5. Yogurt: A Well-Balanced Snack

Most people are familiar with cravings in between meals. The hazard here is that too much snacking can lead to problems with weight and metabolism, particularly if the foods eaten are heavy on empty calories. The trick is picking the right foods.

Yogurt is an excellent option, especially if it’s been fortified to provide essential nutrients, such as calcium and vitamin D. For those who need to watch their weight, plain Greek yogurt may be the best choice. Compared to American varieties, Greek yogurt has more protein, which promotes feelings of satiety. Furthermore, Greek yogurt is less likely to contain added sugar.

Recently, research presented at the American Heart Association’s High Blood Pressure Research 2012 Scientific Sessions suggested that yogurt consumption may be linked to improvements in hypertension.
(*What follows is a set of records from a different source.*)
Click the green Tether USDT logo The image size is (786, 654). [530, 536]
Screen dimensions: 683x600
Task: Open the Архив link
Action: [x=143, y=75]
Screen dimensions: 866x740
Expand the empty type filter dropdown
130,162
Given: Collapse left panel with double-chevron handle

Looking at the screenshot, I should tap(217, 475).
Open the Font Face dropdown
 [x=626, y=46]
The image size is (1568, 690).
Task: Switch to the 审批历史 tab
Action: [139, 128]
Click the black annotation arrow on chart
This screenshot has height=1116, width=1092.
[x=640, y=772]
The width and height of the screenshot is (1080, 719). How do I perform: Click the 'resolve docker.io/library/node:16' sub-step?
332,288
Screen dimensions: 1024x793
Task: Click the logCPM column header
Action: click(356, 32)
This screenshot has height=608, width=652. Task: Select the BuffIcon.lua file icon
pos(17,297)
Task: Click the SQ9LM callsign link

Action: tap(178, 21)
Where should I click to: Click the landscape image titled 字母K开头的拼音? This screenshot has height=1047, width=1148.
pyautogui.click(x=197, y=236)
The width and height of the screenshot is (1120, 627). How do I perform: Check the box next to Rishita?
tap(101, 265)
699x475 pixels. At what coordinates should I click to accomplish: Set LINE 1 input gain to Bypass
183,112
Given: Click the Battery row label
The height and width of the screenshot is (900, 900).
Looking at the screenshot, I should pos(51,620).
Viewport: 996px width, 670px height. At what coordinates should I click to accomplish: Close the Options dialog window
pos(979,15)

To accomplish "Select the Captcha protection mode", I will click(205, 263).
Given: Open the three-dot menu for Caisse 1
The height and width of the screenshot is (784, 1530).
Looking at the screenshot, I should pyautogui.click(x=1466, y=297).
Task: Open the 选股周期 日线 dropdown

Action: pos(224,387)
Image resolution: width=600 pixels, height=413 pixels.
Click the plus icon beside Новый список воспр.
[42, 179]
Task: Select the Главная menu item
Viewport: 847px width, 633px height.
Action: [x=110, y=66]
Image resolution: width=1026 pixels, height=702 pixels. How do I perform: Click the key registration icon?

This conclusion is based on data collected from more than 2,000 individuals over the course of 15 years. An analysis showed that when subjects’ ate the equivalent of six ounces of yogurt every three days, they were 31 percent less likely to develop high blood pressure.

Yogurt’s vitamin D content may be important in the fight against deficiencies in the nutrient. According to doctors from Johns Hopkins University, low levels of vitamin D may lead to problems with the immune system, bone growth and metabolism. They suggest a diet that includes yogurt and other foods can prevent these issues.

And no conversation about yogurt is complete without mentioning probiotics, those beneficial strains of microorganisms that benefit the digestive system and other aspects of health. However, yogurt is a less effective delivery system for probiotics compared to supplements that are specially designed to protect the probiotics from the environmental harshness of the digestive tract.